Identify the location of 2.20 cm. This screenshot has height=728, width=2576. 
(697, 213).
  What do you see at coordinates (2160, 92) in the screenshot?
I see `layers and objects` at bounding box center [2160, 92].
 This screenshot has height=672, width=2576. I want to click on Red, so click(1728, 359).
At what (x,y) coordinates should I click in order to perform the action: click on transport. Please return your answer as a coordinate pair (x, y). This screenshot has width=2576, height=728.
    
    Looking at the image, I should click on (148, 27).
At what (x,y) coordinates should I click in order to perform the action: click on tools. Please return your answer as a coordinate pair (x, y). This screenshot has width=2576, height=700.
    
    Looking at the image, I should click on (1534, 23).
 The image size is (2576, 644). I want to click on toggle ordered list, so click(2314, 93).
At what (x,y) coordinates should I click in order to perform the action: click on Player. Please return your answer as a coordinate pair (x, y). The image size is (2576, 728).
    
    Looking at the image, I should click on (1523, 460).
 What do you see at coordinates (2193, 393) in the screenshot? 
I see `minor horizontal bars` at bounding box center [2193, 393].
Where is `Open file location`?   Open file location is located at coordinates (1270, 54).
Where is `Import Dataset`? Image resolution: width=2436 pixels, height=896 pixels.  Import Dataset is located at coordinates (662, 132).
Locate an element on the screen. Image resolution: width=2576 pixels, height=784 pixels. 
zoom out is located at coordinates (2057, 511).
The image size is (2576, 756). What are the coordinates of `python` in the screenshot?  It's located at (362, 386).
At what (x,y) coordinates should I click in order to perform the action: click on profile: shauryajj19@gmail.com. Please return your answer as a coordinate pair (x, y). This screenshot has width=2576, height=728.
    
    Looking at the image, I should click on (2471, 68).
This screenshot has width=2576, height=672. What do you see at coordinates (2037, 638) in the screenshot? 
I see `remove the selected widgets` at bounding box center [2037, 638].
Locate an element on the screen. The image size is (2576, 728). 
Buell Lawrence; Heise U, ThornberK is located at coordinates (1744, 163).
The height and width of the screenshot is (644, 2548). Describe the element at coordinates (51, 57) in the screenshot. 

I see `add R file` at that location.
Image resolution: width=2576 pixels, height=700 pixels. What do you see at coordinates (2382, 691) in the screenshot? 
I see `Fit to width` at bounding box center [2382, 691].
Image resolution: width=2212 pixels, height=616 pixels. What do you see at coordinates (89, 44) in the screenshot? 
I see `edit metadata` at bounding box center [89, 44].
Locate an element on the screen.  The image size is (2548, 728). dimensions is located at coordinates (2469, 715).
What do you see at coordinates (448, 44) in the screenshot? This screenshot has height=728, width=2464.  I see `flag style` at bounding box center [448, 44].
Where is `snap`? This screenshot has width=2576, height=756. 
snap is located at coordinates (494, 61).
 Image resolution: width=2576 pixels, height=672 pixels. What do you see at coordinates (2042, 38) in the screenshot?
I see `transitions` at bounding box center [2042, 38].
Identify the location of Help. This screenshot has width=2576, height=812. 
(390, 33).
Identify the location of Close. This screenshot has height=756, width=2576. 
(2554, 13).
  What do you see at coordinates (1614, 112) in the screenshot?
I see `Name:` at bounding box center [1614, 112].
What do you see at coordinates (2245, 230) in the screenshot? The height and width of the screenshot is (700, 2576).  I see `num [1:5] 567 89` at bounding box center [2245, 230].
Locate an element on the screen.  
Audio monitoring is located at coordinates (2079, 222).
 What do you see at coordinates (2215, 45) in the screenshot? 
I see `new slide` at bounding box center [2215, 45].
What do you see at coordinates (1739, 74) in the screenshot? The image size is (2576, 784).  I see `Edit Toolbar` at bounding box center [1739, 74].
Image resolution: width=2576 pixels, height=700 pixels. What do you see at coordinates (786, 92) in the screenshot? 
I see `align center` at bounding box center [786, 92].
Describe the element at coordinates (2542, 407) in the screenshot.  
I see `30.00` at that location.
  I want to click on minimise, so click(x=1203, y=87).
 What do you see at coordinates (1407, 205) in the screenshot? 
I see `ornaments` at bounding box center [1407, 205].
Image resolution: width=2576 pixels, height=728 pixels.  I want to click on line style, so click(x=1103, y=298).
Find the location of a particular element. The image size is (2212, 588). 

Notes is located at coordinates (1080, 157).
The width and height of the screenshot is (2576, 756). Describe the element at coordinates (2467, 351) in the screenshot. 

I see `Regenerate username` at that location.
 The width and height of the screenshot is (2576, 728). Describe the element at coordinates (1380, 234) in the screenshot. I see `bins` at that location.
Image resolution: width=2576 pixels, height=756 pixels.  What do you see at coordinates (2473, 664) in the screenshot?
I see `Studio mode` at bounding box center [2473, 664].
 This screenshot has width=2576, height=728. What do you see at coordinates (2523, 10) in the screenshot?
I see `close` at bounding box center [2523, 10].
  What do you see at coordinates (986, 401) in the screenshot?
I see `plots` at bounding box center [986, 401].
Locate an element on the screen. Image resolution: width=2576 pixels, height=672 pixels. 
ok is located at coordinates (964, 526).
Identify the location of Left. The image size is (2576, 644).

________________

Copy every one of the records above word for word, with nothing added, dropped, or changed.

Identify the location of 2.20 cm. This screenshot has height=728, width=2576. 
(697, 213).
  What do you see at coordinates (2160, 92) in the screenshot?
I see `layers and objects` at bounding box center [2160, 92].
 This screenshot has height=672, width=2576. I want to click on Red, so click(1728, 359).
At what (x,y) coordinates should I click in order to perform the action: click on transport. Please return your answer as a coordinate pair (x, y). This screenshot has width=2576, height=728.
    
    Looking at the image, I should click on (148, 27).
At what (x,y) coordinates should I click in order to perform the action: click on tools. Please return your answer as a coordinate pair (x, y). This screenshot has width=2576, height=700.
    
    Looking at the image, I should click on (1534, 23).
 The image size is (2576, 644). I want to click on toggle ordered list, so click(2314, 93).
At what (x,y) coordinates should I click in order to perform the action: click on Player. Please return your answer as a coordinate pair (x, y). The image size is (2576, 728).
    
    Looking at the image, I should click on (1523, 460).
 What do you see at coordinates (2193, 393) in the screenshot? 
I see `minor horizontal bars` at bounding box center [2193, 393].
Where is `Open file location`?   Open file location is located at coordinates (1270, 54).
Where is `Import Dataset`? Image resolution: width=2436 pixels, height=896 pixels.  Import Dataset is located at coordinates (662, 132).
Locate an element on the screen. Image resolution: width=2576 pixels, height=784 pixels. 
zoom out is located at coordinates (2057, 511).
The image size is (2576, 756). What are the coordinates of `python` in the screenshot?  It's located at (362, 386).
At what (x,y) coordinates should I click in order to perform the action: click on profile: shauryajj19@gmail.com. Please return your answer as a coordinate pair (x, y). This screenshot has width=2576, height=728.
    
    Looking at the image, I should click on (2471, 68).
This screenshot has width=2576, height=672. What do you see at coordinates (2037, 638) in the screenshot? 
I see `remove the selected widgets` at bounding box center [2037, 638].
Locate an element on the screen. The image size is (2576, 728). 
Buell Lawrence; Heise U, ThornberK is located at coordinates (1744, 163).
The height and width of the screenshot is (644, 2548). Describe the element at coordinates (51, 57) in the screenshot. 

I see `add R file` at that location.
Image resolution: width=2576 pixels, height=700 pixels. What do you see at coordinates (2382, 691) in the screenshot? 
I see `Fit to width` at bounding box center [2382, 691].
Image resolution: width=2212 pixels, height=616 pixels. What do you see at coordinates (89, 44) in the screenshot? 
I see `edit metadata` at bounding box center [89, 44].
Locate an element on the screen.  The image size is (2548, 728). dimensions is located at coordinates (2469, 715).
What do you see at coordinates (448, 44) in the screenshot? This screenshot has height=728, width=2464.  I see `flag style` at bounding box center [448, 44].
Where is `snap`? This screenshot has width=2576, height=756. 
snap is located at coordinates (494, 61).
 Image resolution: width=2576 pixels, height=672 pixels. What do you see at coordinates (2042, 38) in the screenshot?
I see `transitions` at bounding box center [2042, 38].
Identify the location of Help. This screenshot has width=2576, height=812. 
(390, 33).
Identify the location of Close. This screenshot has height=756, width=2576. 
(2554, 13).
  What do you see at coordinates (1614, 112) in the screenshot?
I see `Name:` at bounding box center [1614, 112].
What do you see at coordinates (2245, 230) in the screenshot? The height and width of the screenshot is (700, 2576).  I see `num [1:5] 567 89` at bounding box center [2245, 230].
Locate an element on the screen.  
Audio monitoring is located at coordinates (2079, 222).
 What do you see at coordinates (2215, 45) in the screenshot? 
I see `new slide` at bounding box center [2215, 45].
What do you see at coordinates (1739, 74) in the screenshot? The image size is (2576, 784).  I see `Edit Toolbar` at bounding box center [1739, 74].
Image resolution: width=2576 pixels, height=700 pixels. What do you see at coordinates (786, 92) in the screenshot? 
I see `align center` at bounding box center [786, 92].
Describe the element at coordinates (2542, 407) in the screenshot.  
I see `30.00` at that location.
  I want to click on minimise, so click(x=1203, y=87).
 What do you see at coordinates (1407, 205) in the screenshot? 
I see `ornaments` at bounding box center [1407, 205].
Image resolution: width=2576 pixels, height=728 pixels.  I want to click on line style, so click(x=1103, y=298).
Find the location of a particular element. The image size is (2212, 588). 

Notes is located at coordinates (1080, 157).
The width and height of the screenshot is (2576, 756). Describe the element at coordinates (2467, 351) in the screenshot. 

I see `Regenerate username` at that location.
 The width and height of the screenshot is (2576, 728). Describe the element at coordinates (1380, 234) in the screenshot. I see `bins` at that location.
Image resolution: width=2576 pixels, height=756 pixels.  What do you see at coordinates (2473, 664) in the screenshot?
I see `Studio mode` at bounding box center [2473, 664].
 This screenshot has width=2576, height=728. What do you see at coordinates (2523, 10) in the screenshot?
I see `close` at bounding box center [2523, 10].
  What do you see at coordinates (986, 401) in the screenshot?
I see `plots` at bounding box center [986, 401].
Locate an element on the screen. Image resolution: width=2576 pixels, height=672 pixels. 
ok is located at coordinates (964, 526).
Identify the location of Left. The image size is (2576, 644).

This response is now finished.